■ **Data in this exercise**:
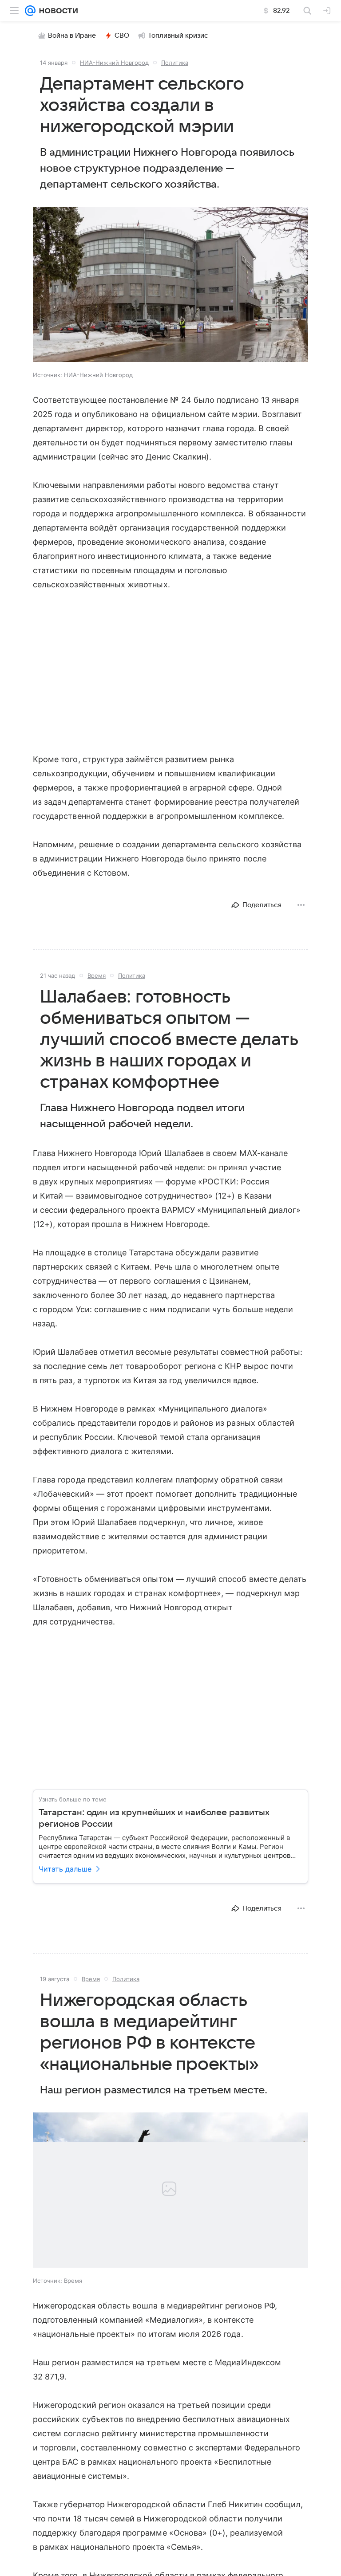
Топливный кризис (178, 35)
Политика (174, 62)
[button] (170, 285)
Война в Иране (72, 35)
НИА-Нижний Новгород (114, 62)
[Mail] (30, 10)
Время (96, 975)
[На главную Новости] (57, 10)
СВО (122, 35)
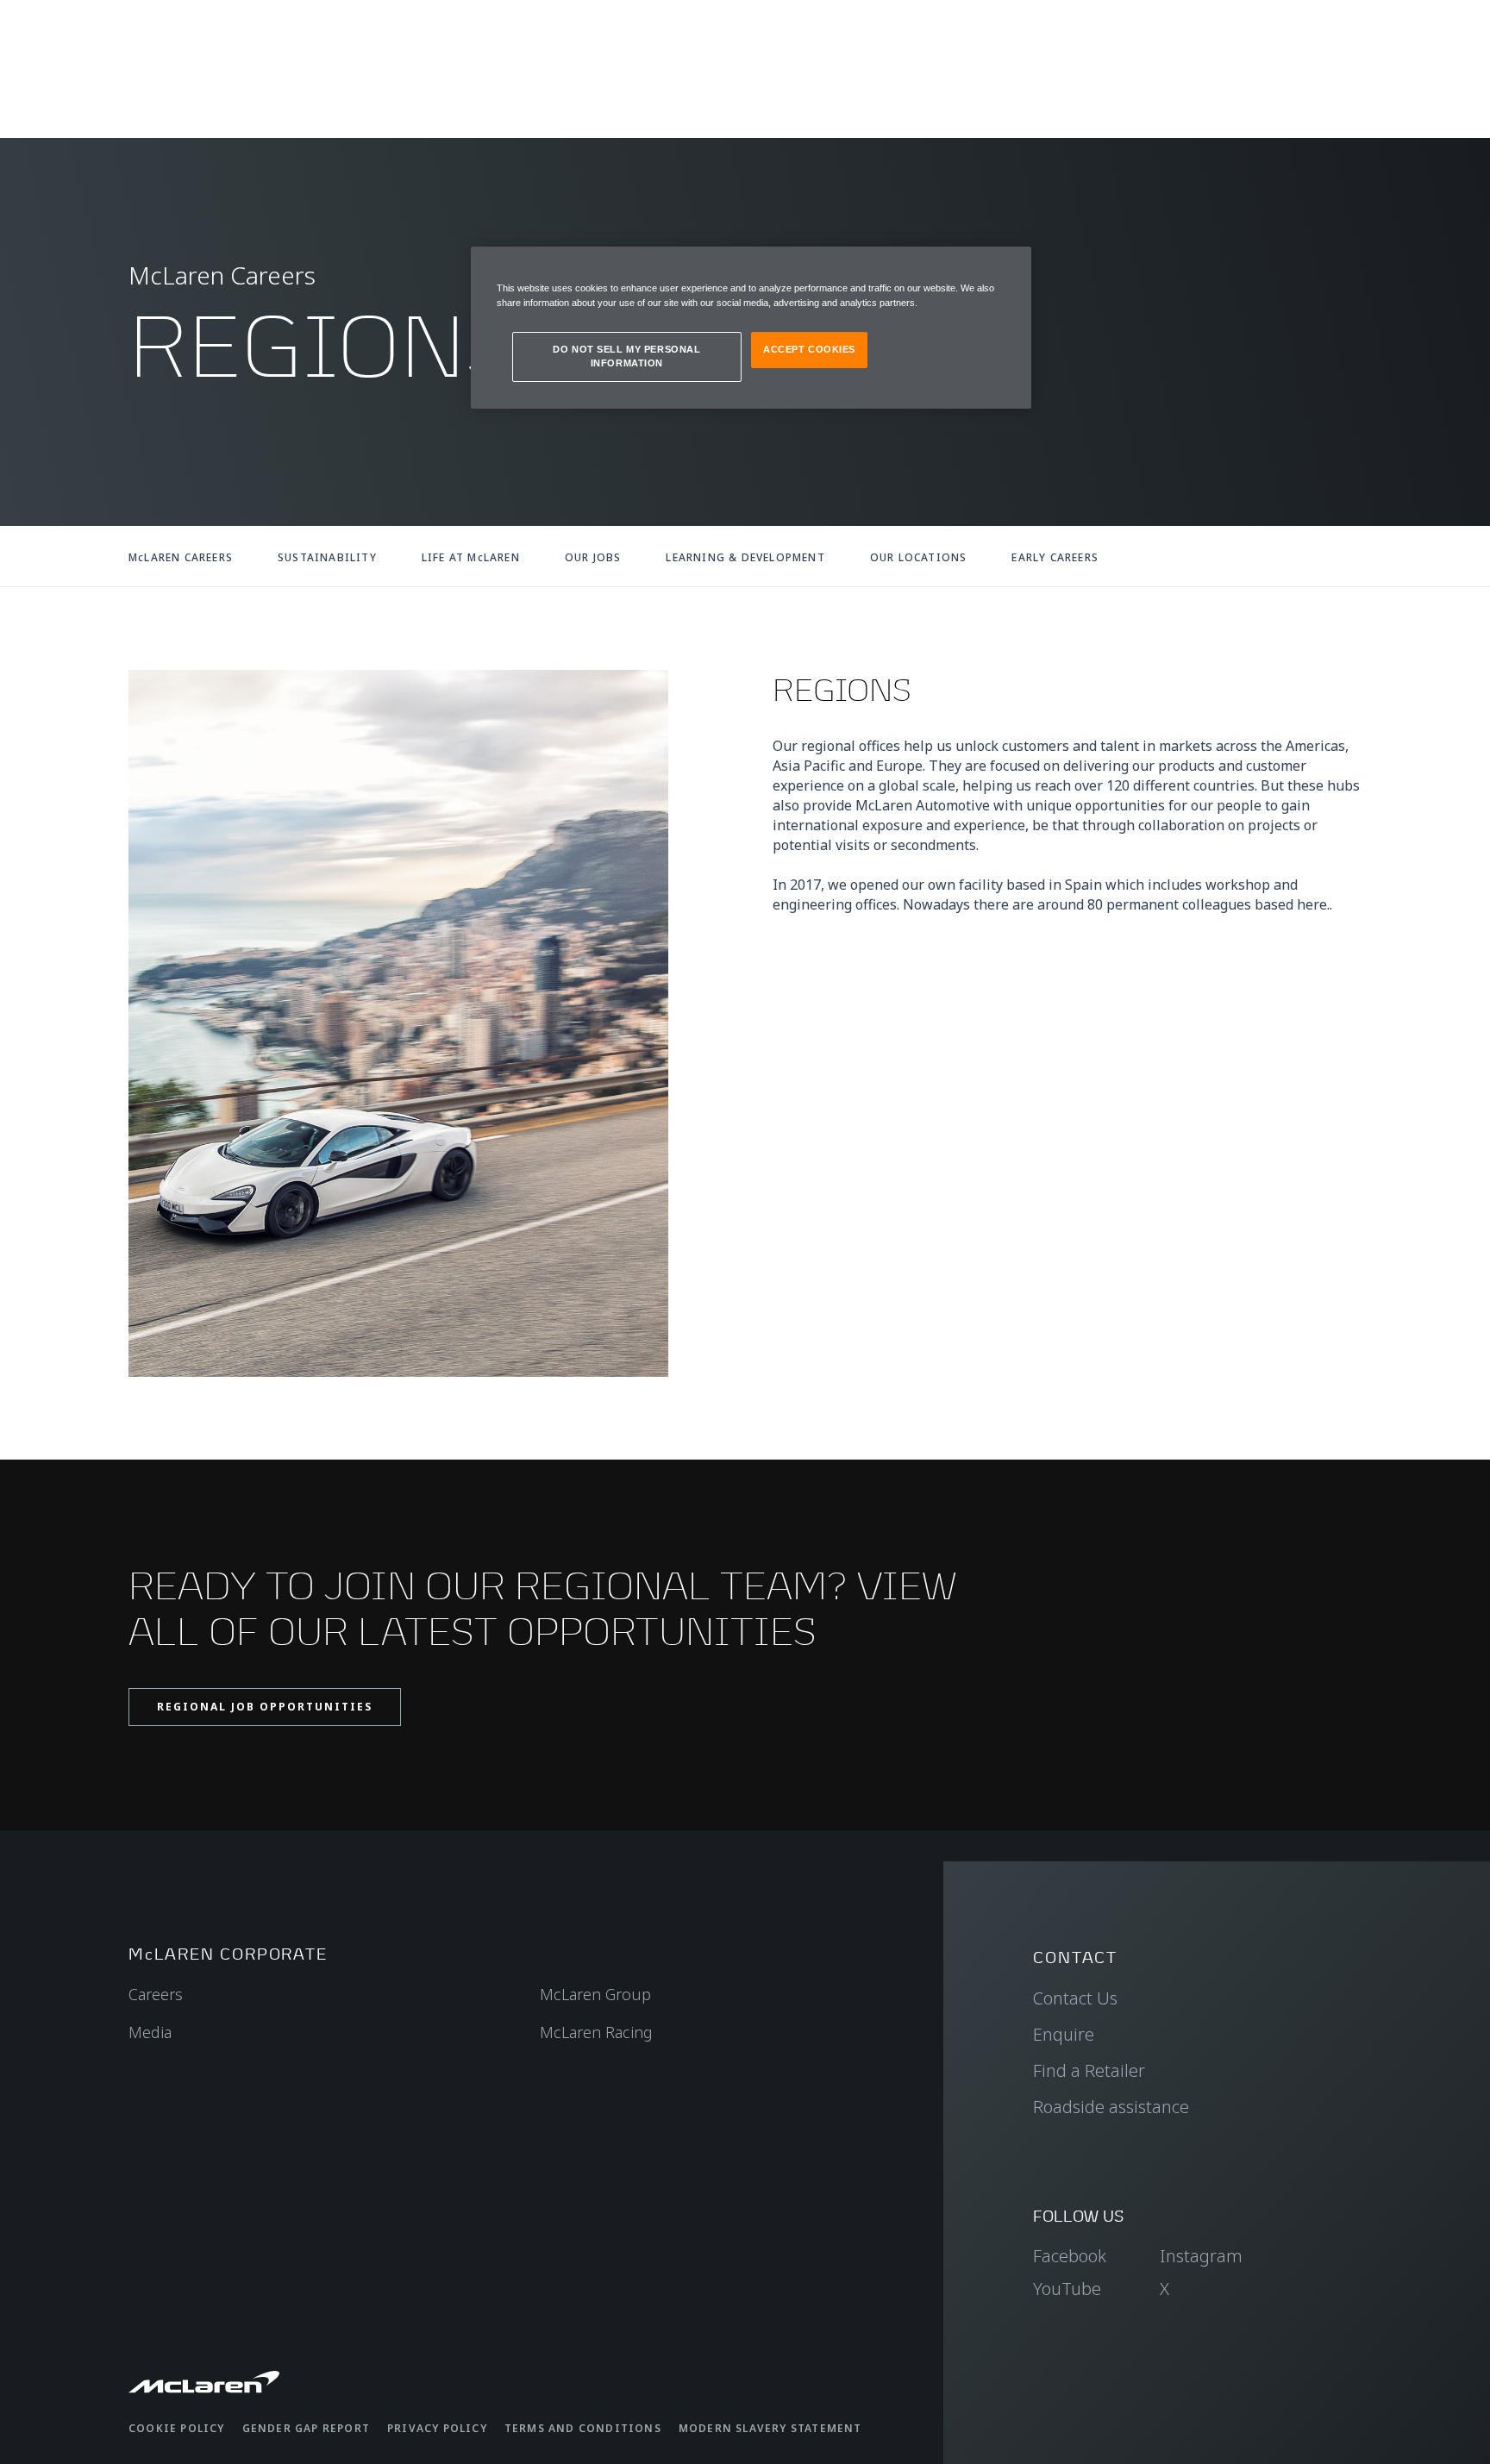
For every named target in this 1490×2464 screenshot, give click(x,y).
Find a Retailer (1089, 2070)
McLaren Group (595, 1994)
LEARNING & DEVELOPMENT (745, 557)
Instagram (1201, 2255)
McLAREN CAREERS (180, 557)
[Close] (1007, 267)
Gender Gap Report (306, 2428)
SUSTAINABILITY (327, 557)
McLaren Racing (596, 2032)
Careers (155, 1994)
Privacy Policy (437, 2428)
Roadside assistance (1111, 2106)
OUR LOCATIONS (918, 557)
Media (150, 2032)
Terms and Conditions (582, 2428)
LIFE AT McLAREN (471, 557)
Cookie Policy (176, 2428)
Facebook (1069, 2255)
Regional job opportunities (264, 1706)
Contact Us (1075, 1998)
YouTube (1067, 2288)
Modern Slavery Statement (770, 2428)
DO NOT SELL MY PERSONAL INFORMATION (626, 356)
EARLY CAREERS (1055, 557)
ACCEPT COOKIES (809, 349)
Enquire (1063, 2034)
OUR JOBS (593, 557)
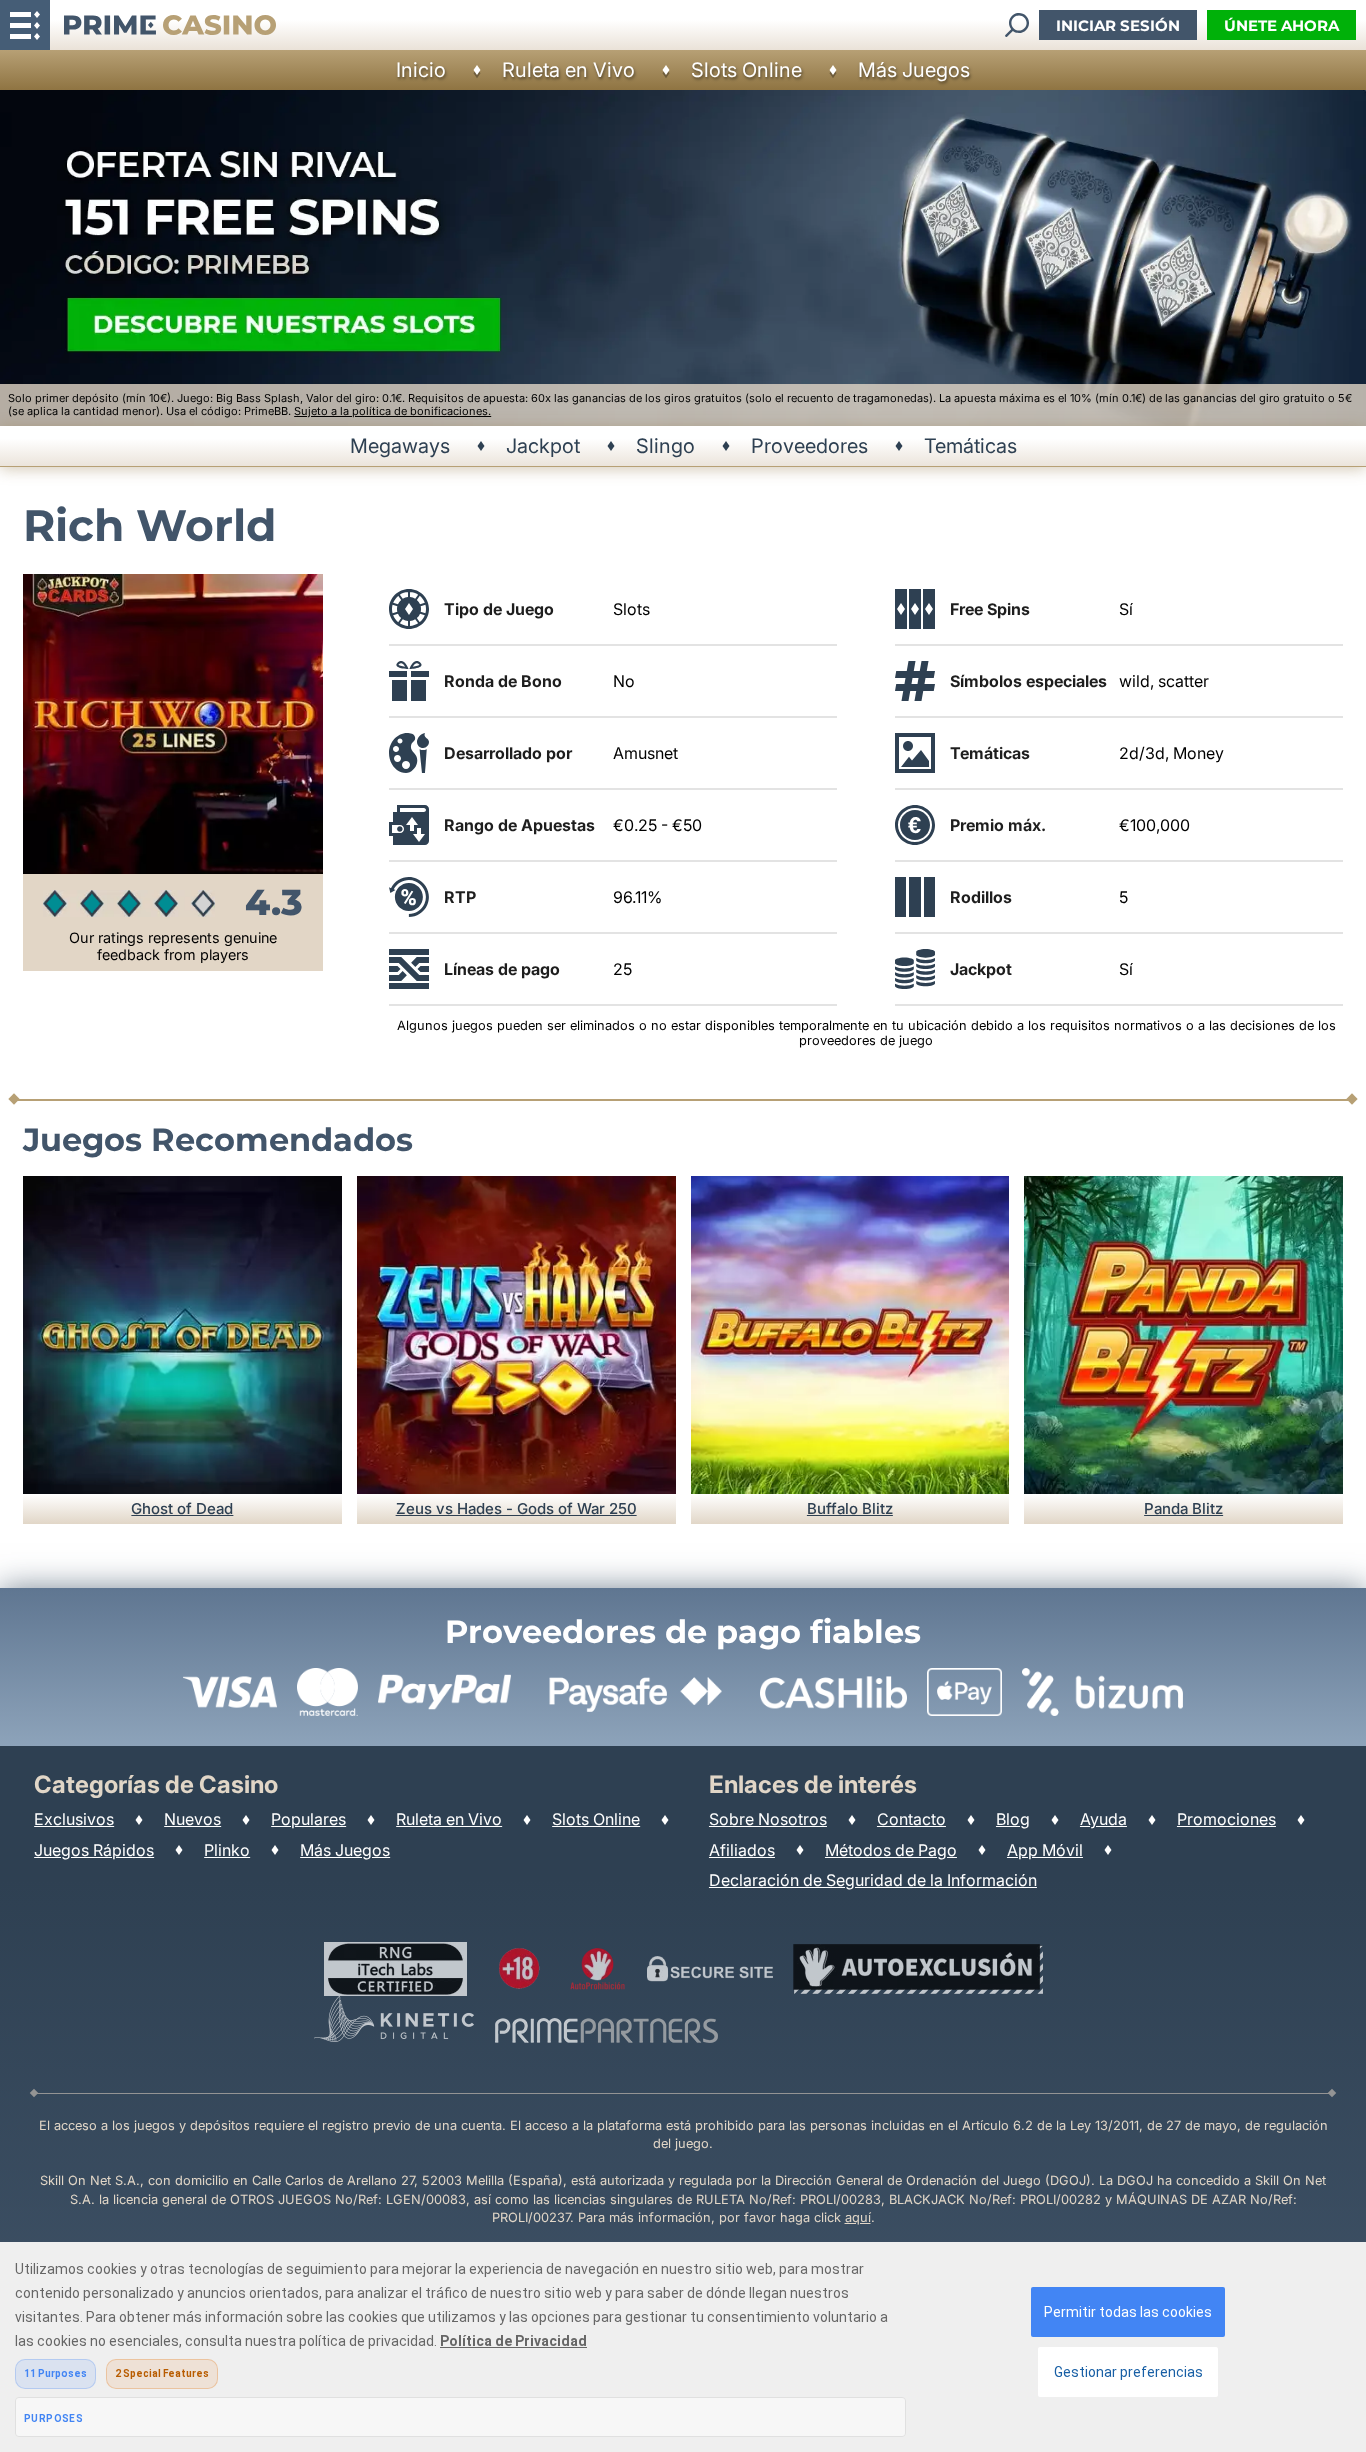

■ **Aim of the task**: Skip the pictures and give the entries above again word for word.

■ **Result of the exercise**:
Топливный кризис (178, 35)
Политика (174, 62)
[button] (170, 285)
Война в Иране (72, 35)
НИА-Нижний Новгород (114, 62)
[Mail] (30, 10)
Время (96, 975)
[На главную Новости] (57, 10)
СВО (122, 35)
For every named target in this 1490×2464 screenshot, give click(x,y).
Find a Retailer (1089, 2070)
McLaren Group (595, 1994)
LEARNING & DEVELOPMENT (745, 557)
Instagram (1201, 2255)
McLAREN CAREERS (180, 557)
[Close] (1007, 267)
Gender Gap Report (306, 2428)
SUSTAINABILITY (327, 557)
McLaren Racing (596, 2032)
Careers (155, 1994)
Privacy Policy (437, 2428)
Roadside assistance (1111, 2106)
OUR LOCATIONS (918, 557)
Media (150, 2032)
Terms and Conditions (582, 2428)
LIFE AT McLAREN (471, 557)
Cookie Policy (176, 2428)
Facebook (1069, 2255)
Regional job opportunities (264, 1706)
Contact Us (1075, 1998)
YouTube (1067, 2288)
Modern Slavery Statement (770, 2428)
DO NOT SELL MY PERSONAL INFORMATION (626, 356)
EARLY CAREERS (1055, 557)
ACCEPT COOKIES (809, 349)
Enquire (1063, 2034)
OUR JOBS (593, 557)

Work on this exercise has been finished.